--- START DATASET ---

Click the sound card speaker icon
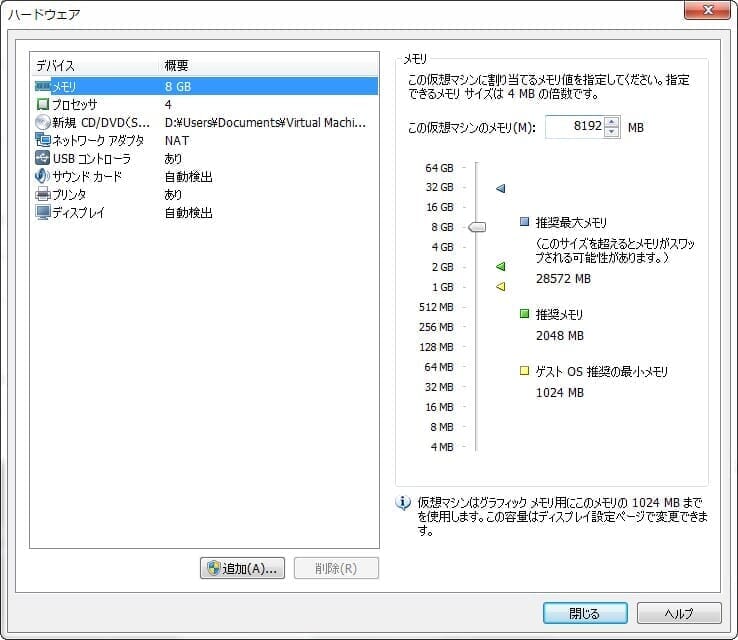 (x=42, y=177)
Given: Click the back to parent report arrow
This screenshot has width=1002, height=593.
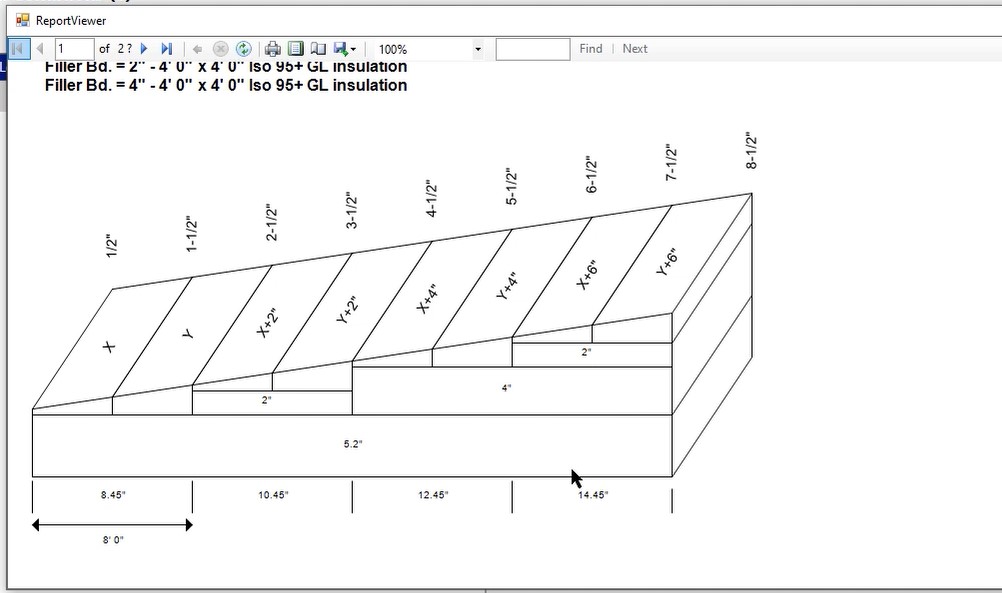Looking at the screenshot, I should point(198,49).
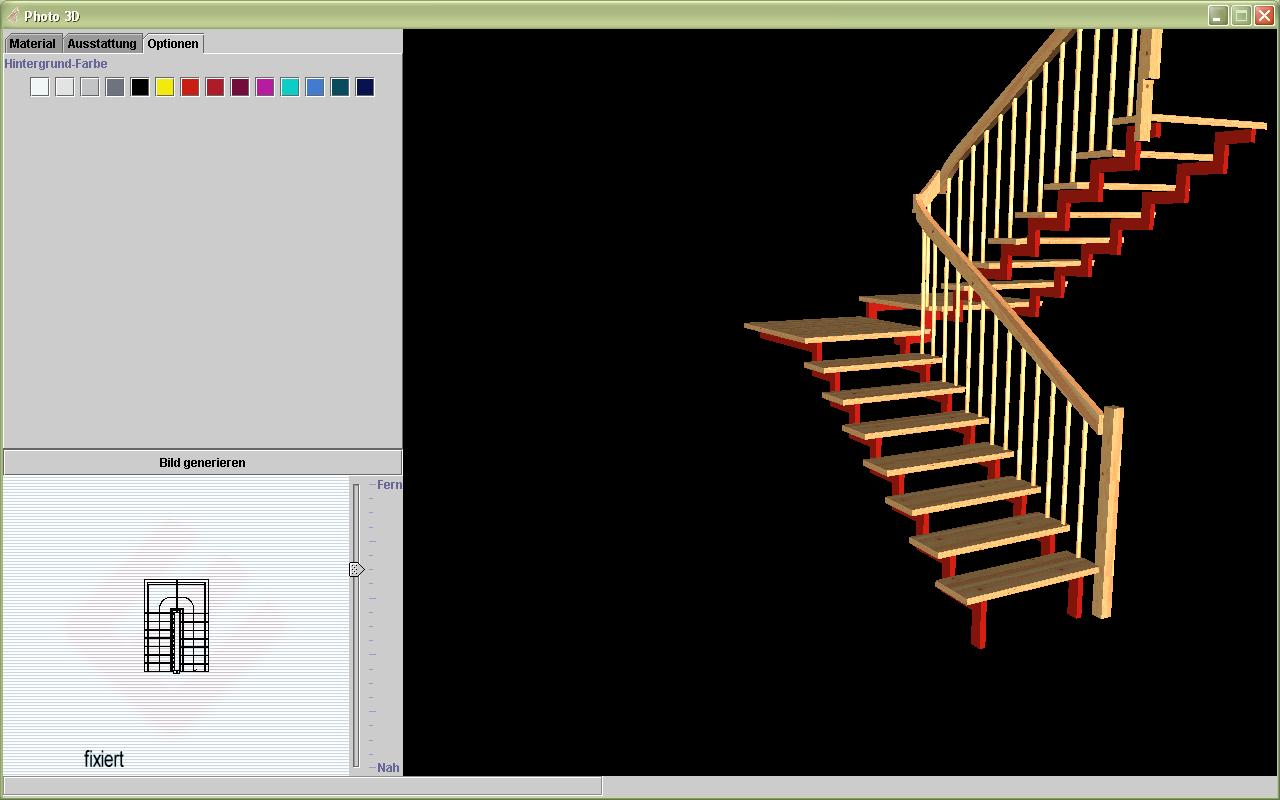1280x800 pixels.
Task: Pick the black background color swatch
Action: coord(140,87)
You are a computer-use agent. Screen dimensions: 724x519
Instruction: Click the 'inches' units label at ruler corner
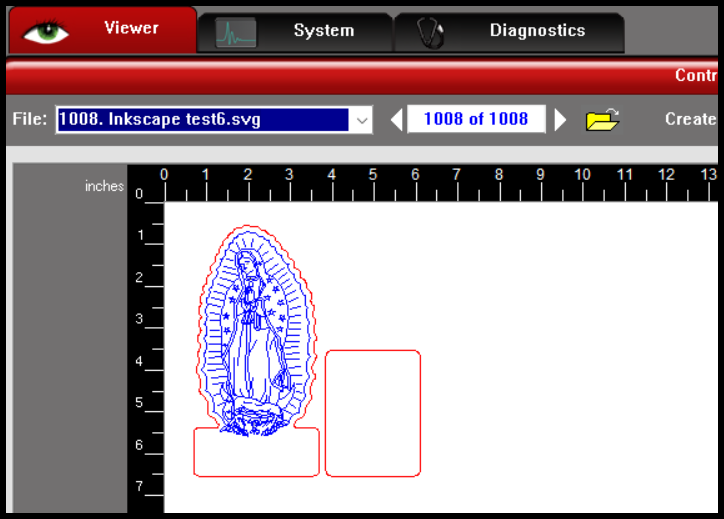104,186
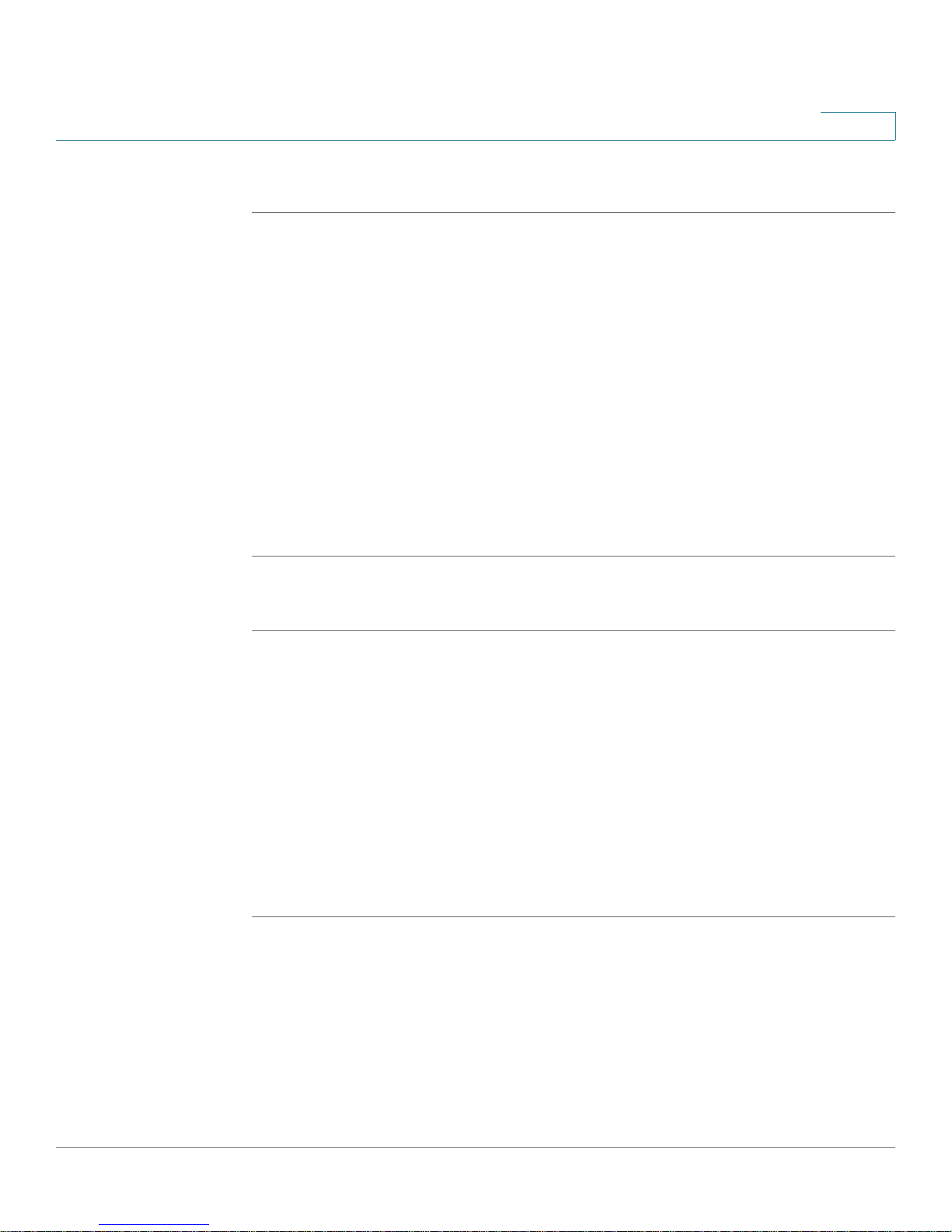Click inside the second blank section body
The image size is (952, 1232).
point(574,773)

--- END DATASET ---

EXERCISE DETAILS: Copy the lines of the entries above word for word, starting at the line that contains "Given: Click the back to parent report arrow" and ending with the last line of the entries. Leave the pictures out.

SOLUTION:
Given: Click the back to parent report arrow
This screenshot has width=1002, height=593.
Looking at the screenshot, I should point(198,49).
1280x800 pixels.
Task: Pick the black background color swatch
Action: coord(140,87)
You are a computer-use agent. Screen dimensions: 724x519
Instruction: Click the 'inches' units label at ruler corner
104,186
Click inside the second blank section body
The image size is (952, 1232).
point(574,773)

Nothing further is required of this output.